誰かに届けと宛もない花の粉はまた誰かの鼻を刺激する。

「クシュンッ!!誰かが噂話をしてる、、」
ほとんど迷信のような話だがあながち嘘でもない気がする、誰でも人は好奇の的で噂話をされない人なんているのかどうか怪しい話。

くしゃみをする度、もしかしてあの人だったらと過る、嬉しいなの意味、でもあの人だったら、少しの戸惑い。
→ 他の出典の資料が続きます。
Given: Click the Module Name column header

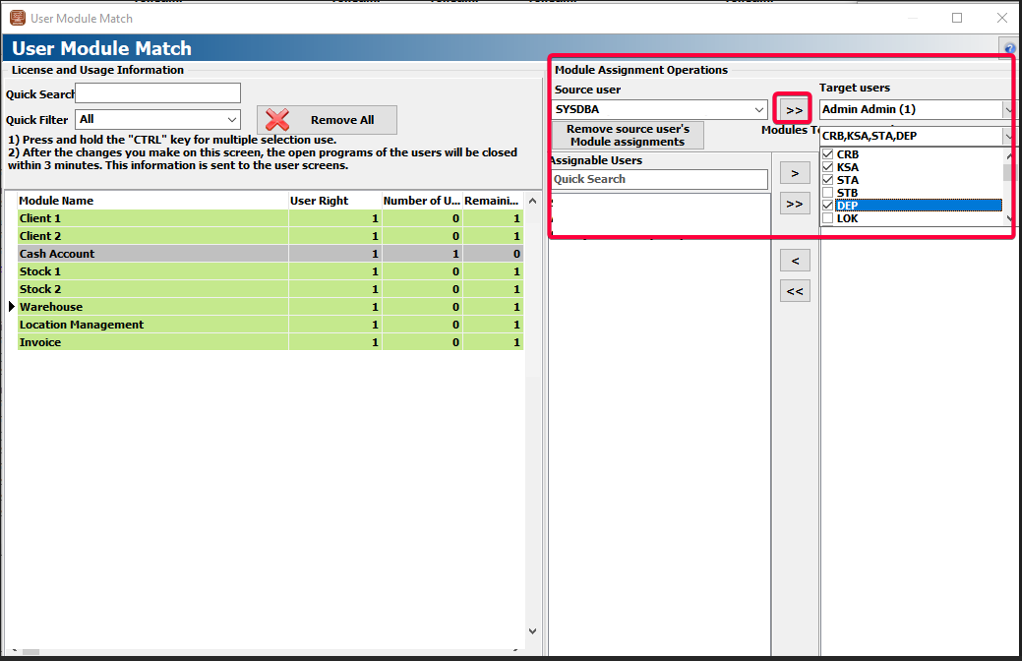Looking at the screenshot, I should 150,201.

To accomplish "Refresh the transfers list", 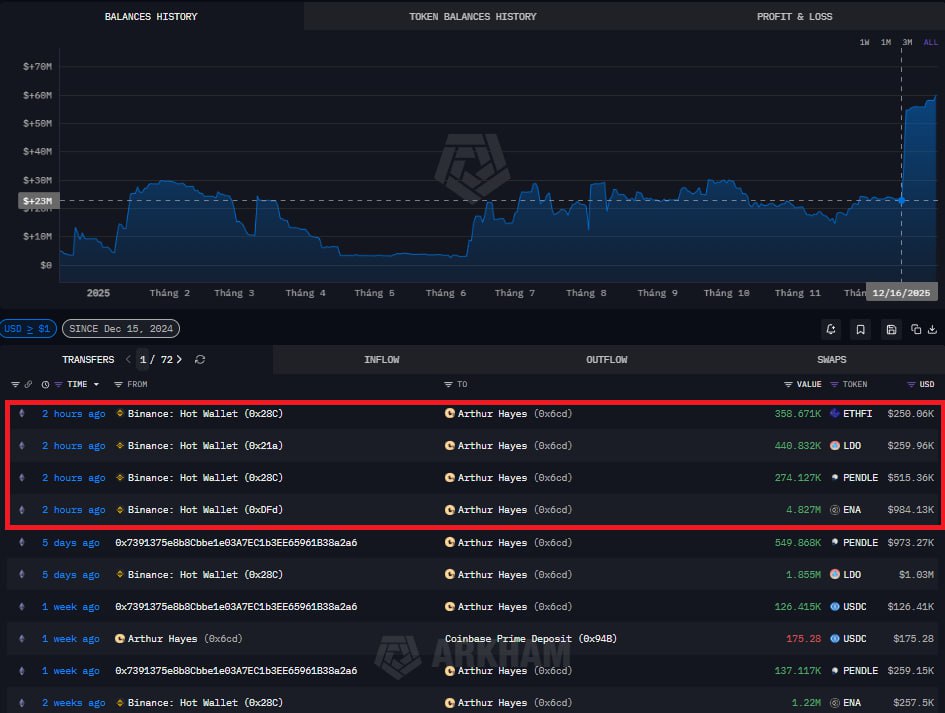I will tap(200, 360).

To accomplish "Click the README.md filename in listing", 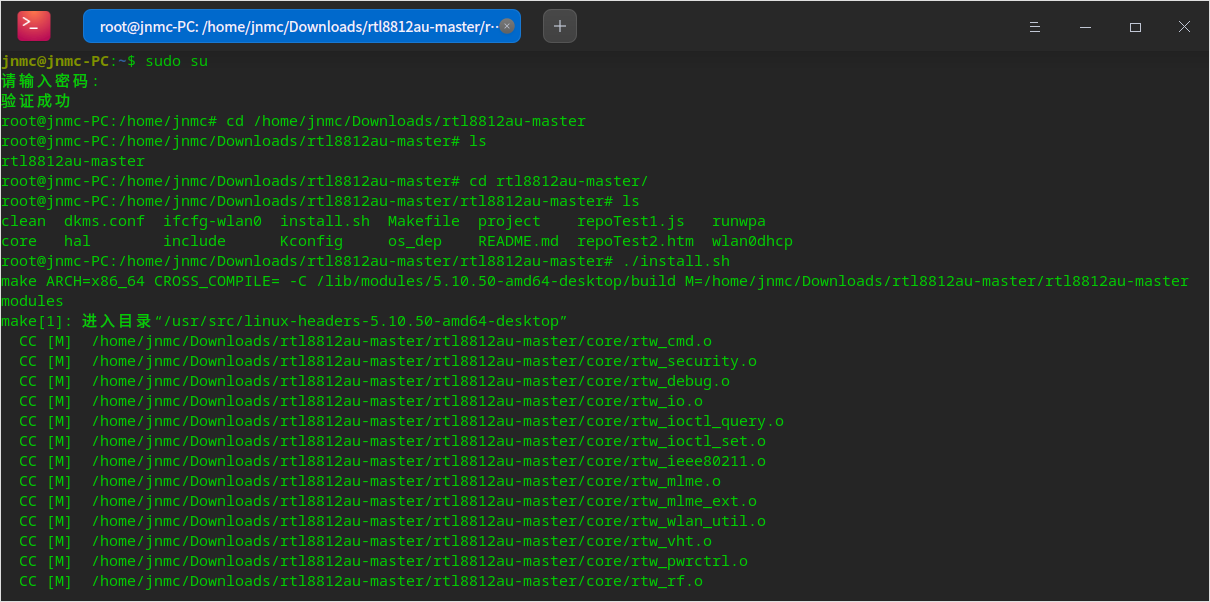I will click(518, 241).
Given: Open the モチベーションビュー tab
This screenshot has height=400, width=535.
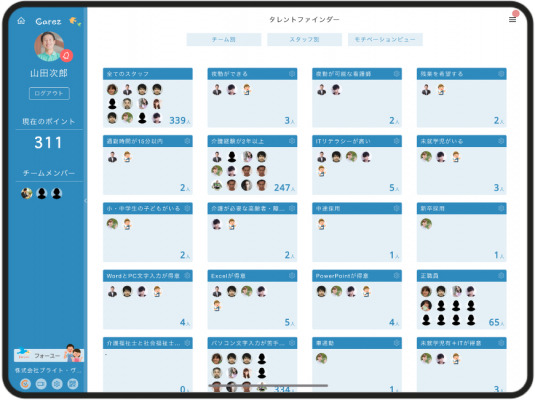Looking at the screenshot, I should (x=385, y=40).
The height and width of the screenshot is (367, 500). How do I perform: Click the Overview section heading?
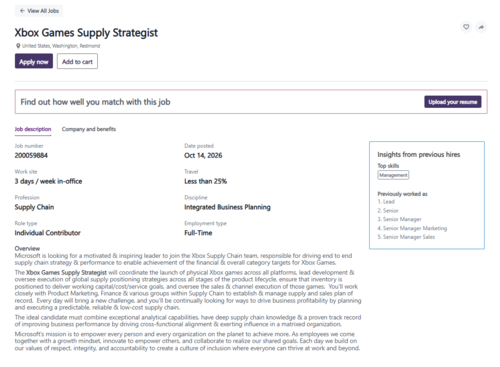(x=27, y=248)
どっちに転んでもいい意味と悪い意味の解釈があると思う、思い出してくれただけで嬉しいのだが、やはり悪い意味を少し考えてしまう。

最後に交わした言葉は「元気でね」。
別れにこれ以上に適した言葉は存在するのだろうか、きっとあるのだろう、この言葉は、思いやりの中に少しの悪意があるのだから、言われた側の気持ちになれますか?
もしも好意を寄せてる相手からこの言葉を言われたら、「次」は無いのかと思ってしまう、さよならの言葉なのに気遣いなんて僕を忘れないでと言われてるきがしてしまう、そんなのは100%の善意等ではないと思う。どうせ最後なら憎まれ口でも吐いて嫌われてほしい、どちらに優しさはあるのだろう、それは人が持ってる主観の中で沢山の変化をする、ないものねだりという言葉があって持っていないものほど欲しくなる、日常的なありがとうが当たり前になる怖さがある、貴方の言う「元気でね」には何を返せば良い?貴方が持っていない物を私はあげたい。

恋をした、身体は熱を帯びる、きっと比喩ではないのだろう、心臓が脈を打つ速さが変わる、貴女の前では。
赤んぼうの頃に沢山の愛情を注がれて、貰った愛情を還元するみたいに大きくなった、それを一つ一つ返していくように優しさを学んだ、だから繋がれたそのバトンはまた次の世界に新しく繋いでいく。

優しさとは人を百回愛することだと。

99回、沢山の愛情を返した、親に、物に、動物に、花に、そのどれもが少しの熱を帯びる、優しさを与えられて少し嬉しそうな熱を。

100回目、どうか貰ってくれませんか?
この熱をどうか貴女に移したいのです、燃ゆる蝋燭の火をその導火線に繋いでもいいですか、貰えなくてもどうか貴女がこの火を消してください、僕ではもう一人で消せはしないのです。

心臓は熱を帯びる、人に恋をした日から、貰った優しさに心臓は喜びを表すように高く鳴る。誰にも聞こえない僕の中だけで「貴女が好きだと」綺麗な音を鳴らしている。